Wish I could’ve gone. Family gigs are boring. Narain said he walked with you into the house but lost track of you after that.”
“He only had eyes for Lelah.”
“Ha! True. Did you get to talk to one of the guys from tfd?”
“No. I couldn’t even find them.”
“Then why? Wait, let me guess. Did some Mr. Mysterious want to hook up?”
Sid heard the grin in his voice. “No. But Ms. Mysterious did.” No response to that. Sid kept her arm firmly in place. It was easier to talk in the dark. “She thought I was gay because I...hit things. I’d never thought of carpentry and drumming as hitting things. I’d been so pumped up to get to talk to the band that it threw me. I brushed her off and left.” Threw – hah. The incident had freaked her out, but she wasn’t going to tell anyone that.
Taylor still didn’t respond. She rolled onto her side and tucked her arm under her head. Taylor now sat cross-legged on the hideous red shag rug that she could never talk her dad into replacing. With elbows on knees, he propped his chin on folded hands. His expression was blank. His expression was never blank. Guys always tried to get him to play poker because his face was so easy to read. Fortunately for him and his cash, he knew it.
She propped herself up on her elbow. “You don’t seem surprised that some volleyball chick thought I might want to date.”
“What do you want me to say, Sid?”
“Do you think I’m gay?”
“Does it matter?”
“I guess not, but why do people think I should be? Why do you think I should be?”
“I don’t know. You just aren’t interested in, you know, girl stuff. Any girl stuff. You don’t even have any friends who are girls.”
Sid glanced down at her band t-shirt and baggy cargoes. Girl stuff. Did Taylor mean clothes and makeup and all that? What was wrong with the way she dressed? It was the same way Devin dressed. And it wasn’t like she had a mom around to teach her. “So? Girls are interested in all sorts of things. It’s like how Narain says that sometimes people will be surprised he doesn’t have an accent because they think he looks like he should. Well, I should be able to dress or act any way I want without someone deciding it means something it doesn’t.”

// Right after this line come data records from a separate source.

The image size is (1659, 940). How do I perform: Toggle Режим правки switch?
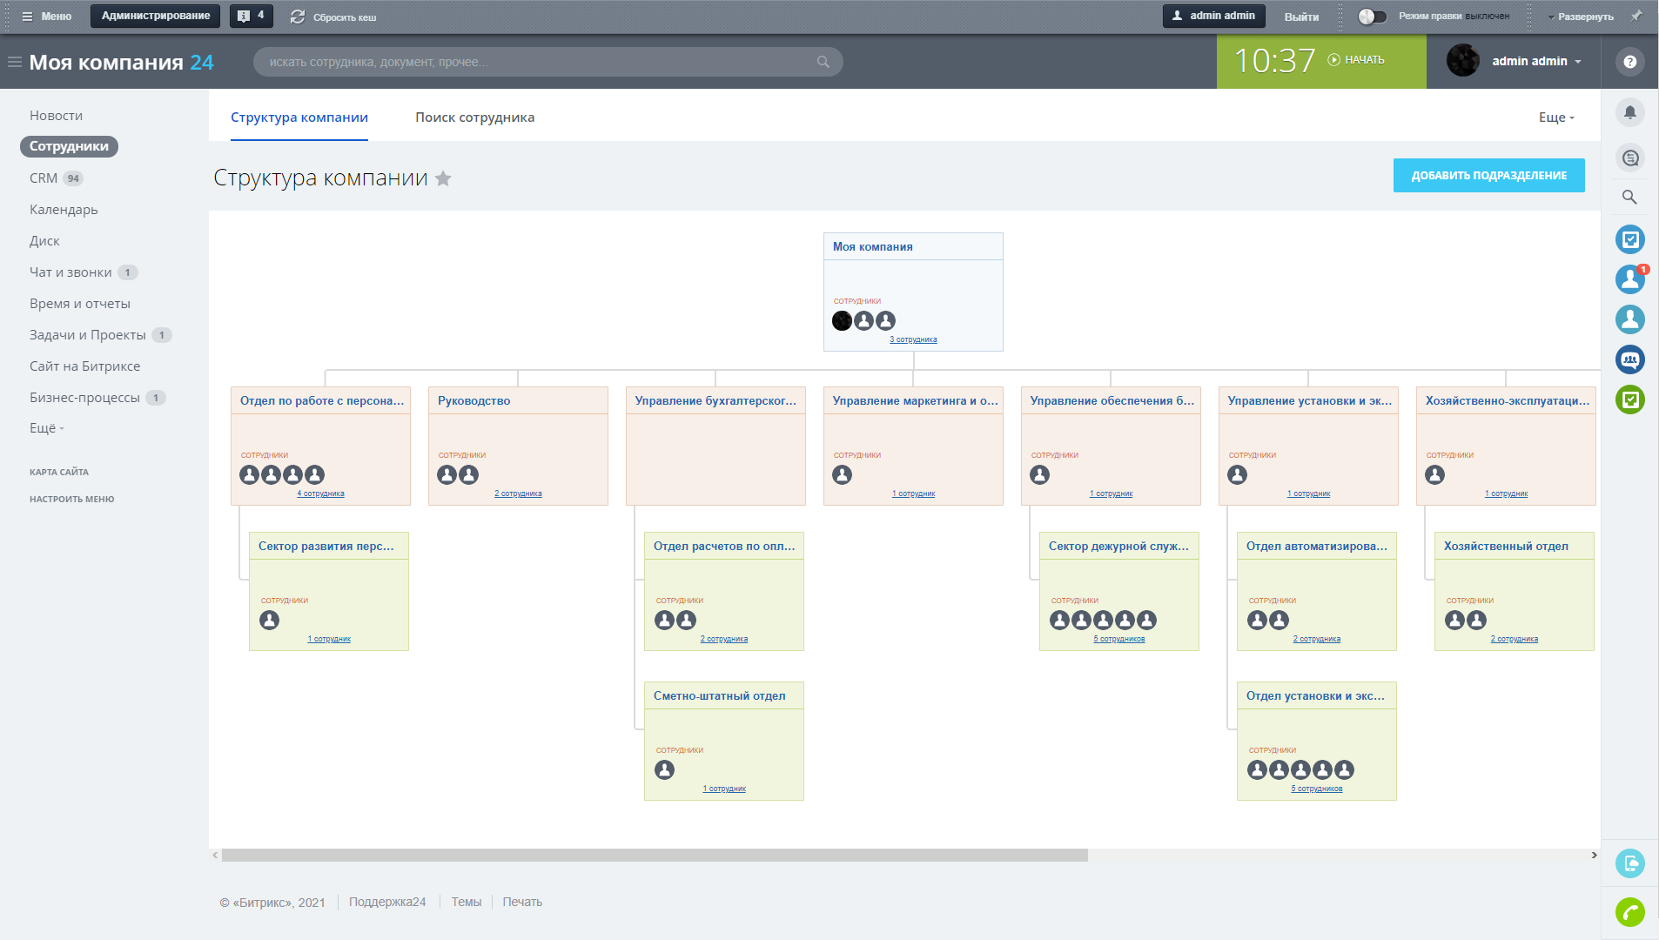click(x=1372, y=17)
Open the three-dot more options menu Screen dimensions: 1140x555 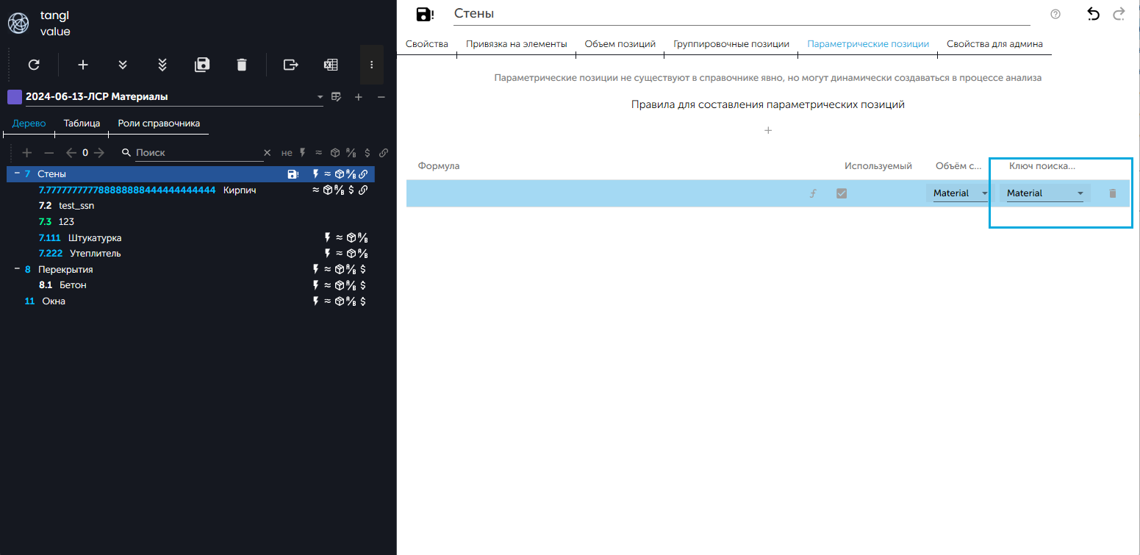[372, 65]
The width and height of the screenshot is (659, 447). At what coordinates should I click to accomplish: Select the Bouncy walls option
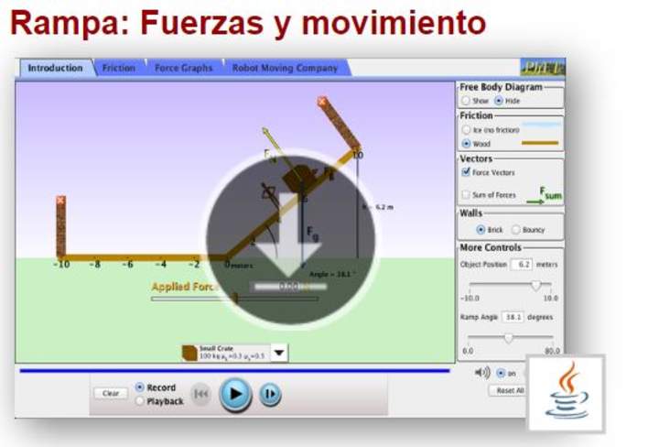(x=515, y=230)
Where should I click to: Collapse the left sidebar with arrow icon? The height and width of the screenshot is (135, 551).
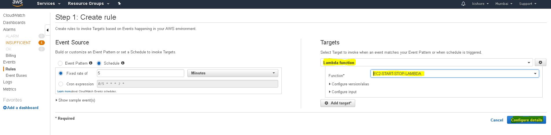pyautogui.click(x=47, y=30)
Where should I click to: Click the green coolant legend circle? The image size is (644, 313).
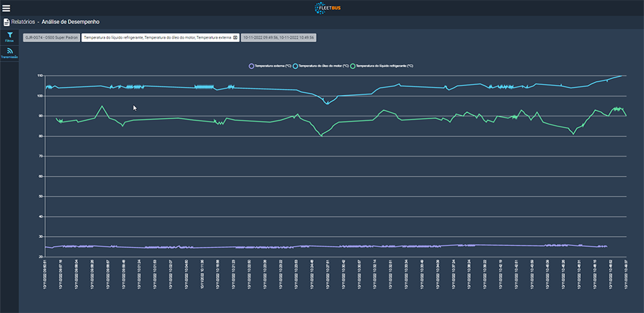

Taylor’s expression rippled with uncertainty. He straightened and shrugged. “No big deal, Sid. Now Ms. Mysterious knows you’re not interested.”

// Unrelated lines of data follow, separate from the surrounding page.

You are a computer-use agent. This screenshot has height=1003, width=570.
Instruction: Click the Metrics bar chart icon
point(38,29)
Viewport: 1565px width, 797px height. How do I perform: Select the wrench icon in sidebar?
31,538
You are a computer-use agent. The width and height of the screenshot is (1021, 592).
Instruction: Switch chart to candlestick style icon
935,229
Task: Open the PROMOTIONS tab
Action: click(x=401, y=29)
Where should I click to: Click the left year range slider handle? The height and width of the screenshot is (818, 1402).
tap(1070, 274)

“Yeah. You’re right.” Sid swung into a sitting position and braced her hands on the seat of the so
fa. Her shoulders were throbbing from the extended workout. So were her wrists, and bending them sent sharp pains up her arms, so she leaned back and rubbed them. Her mind jumped back to The Fourth Down. “Now how am I supposed to get the band’s attention? Only the lead guitar is in our grade and I don’t have any classes with him. They’re totally unapproachable at school unless you’re, well, way cooler than I am. That party was my big chance and I blew it because I panicked.”

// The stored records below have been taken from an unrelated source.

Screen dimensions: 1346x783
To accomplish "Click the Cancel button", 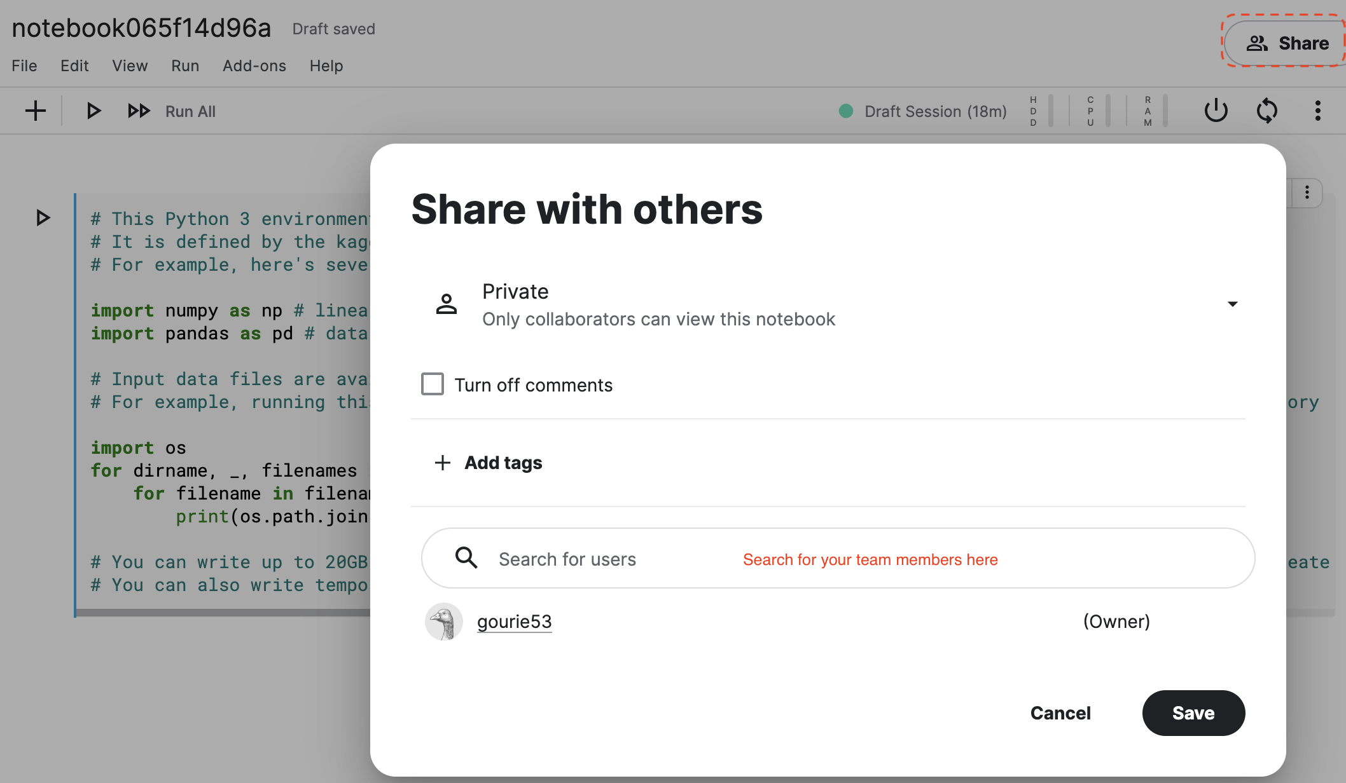I will tap(1060, 713).
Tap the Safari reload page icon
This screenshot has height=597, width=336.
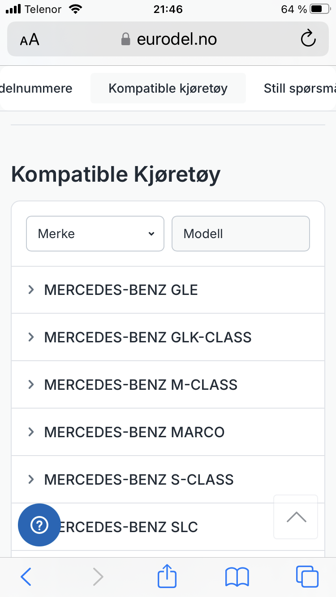308,39
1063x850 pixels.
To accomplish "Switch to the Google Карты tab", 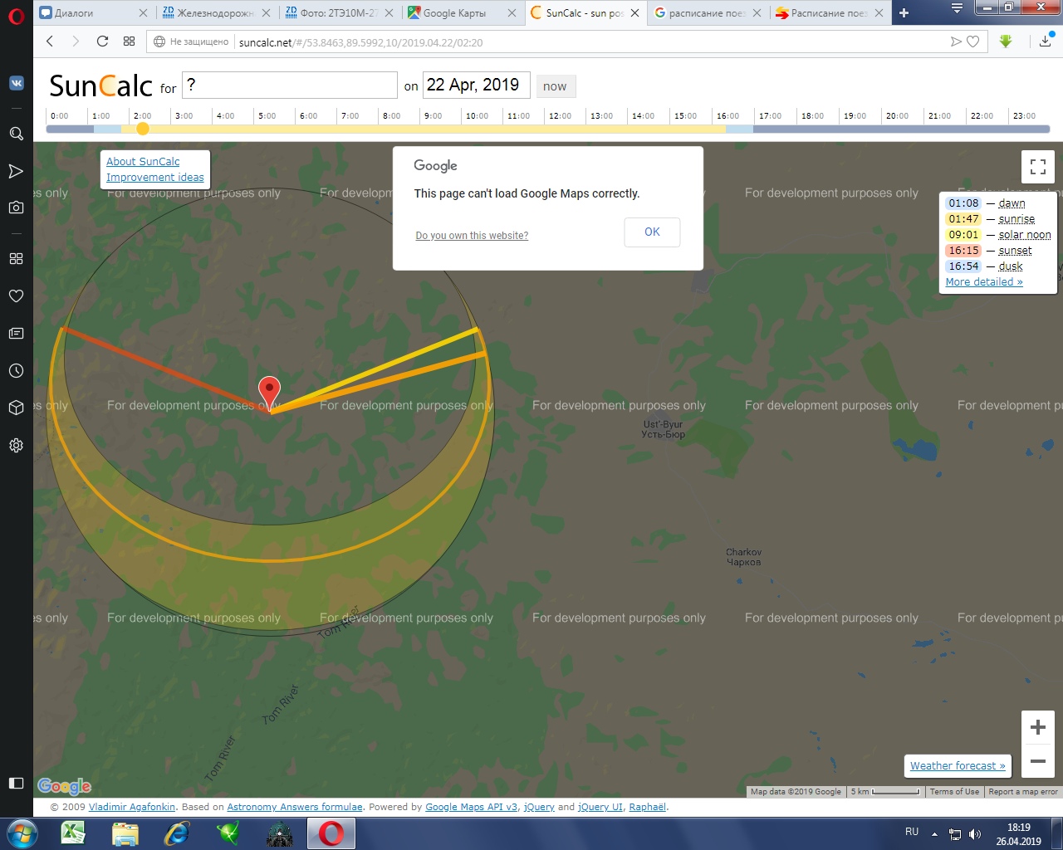I will pyautogui.click(x=454, y=13).
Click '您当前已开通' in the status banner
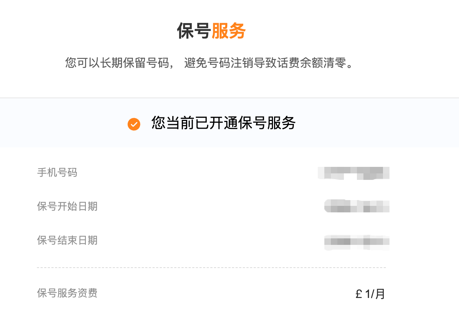The height and width of the screenshot is (333, 459). point(194,123)
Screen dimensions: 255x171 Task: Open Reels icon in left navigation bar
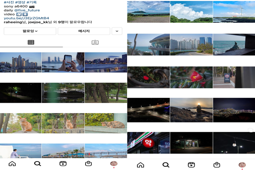click(x=63, y=164)
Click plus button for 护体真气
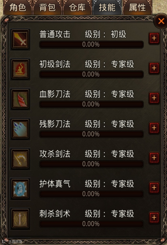Image resolution: width=167 pixels, height=245 pixels. click(x=154, y=188)
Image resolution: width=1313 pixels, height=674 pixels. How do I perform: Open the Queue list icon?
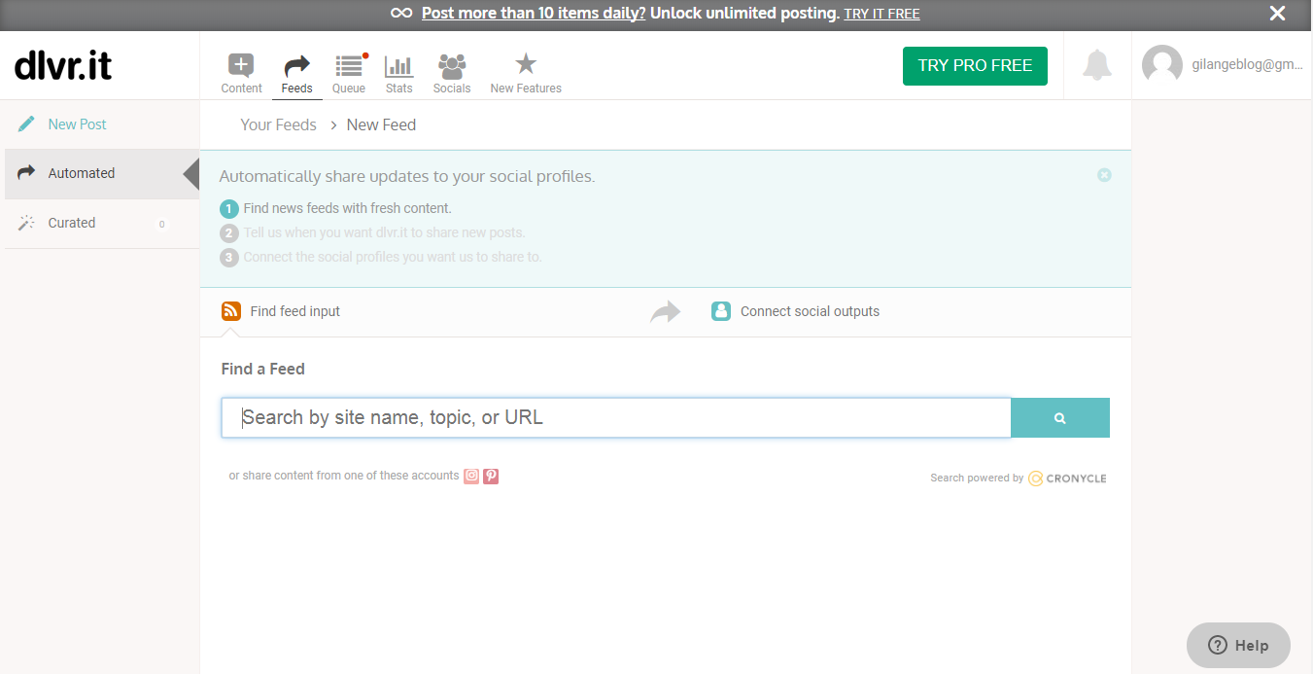click(x=348, y=65)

“There’ll be more parties.”
“But they’re looking for a drummer now. I’m so sick of practising in the basement, Tay. It was great when Devin was home and I could jam with his band, but since he left for college it’s been brutal. I’ve got to get in with tfd. I’m good enough now. I’m ready to play. Really play.” She sighed.
“I don’t know if tfd’s the best choice...”
“But they are the best, around here anyway. And that’s what I want: a shot at being best.”
He looked skeptical. “They’re really into that rock ‘n roll party image.” Everyone knew tfd’s drummer had been drunk when he’d slammed into that light standard. Taylor had been friends with the guy back in elementary school and they’d stayed friendly. The funeral had shaken Taylor up, having happened less than a year after his cousin died the same way.
Sid searched for words to assure him that she’d never fall into that; she only wanted to play. Before she could speak, Taylor pushed to his feet. “While you’re planning your big break I gotta show you something.” He tugged at his jeans as a smile played at the corners of his mouth.
Sid stood, relieved he’d changed the subject. With or without his help, she’d find a way to get in tight with the band. She rolled her shoulders and stretched her hands toward the low tiled ceiling, almost touching it.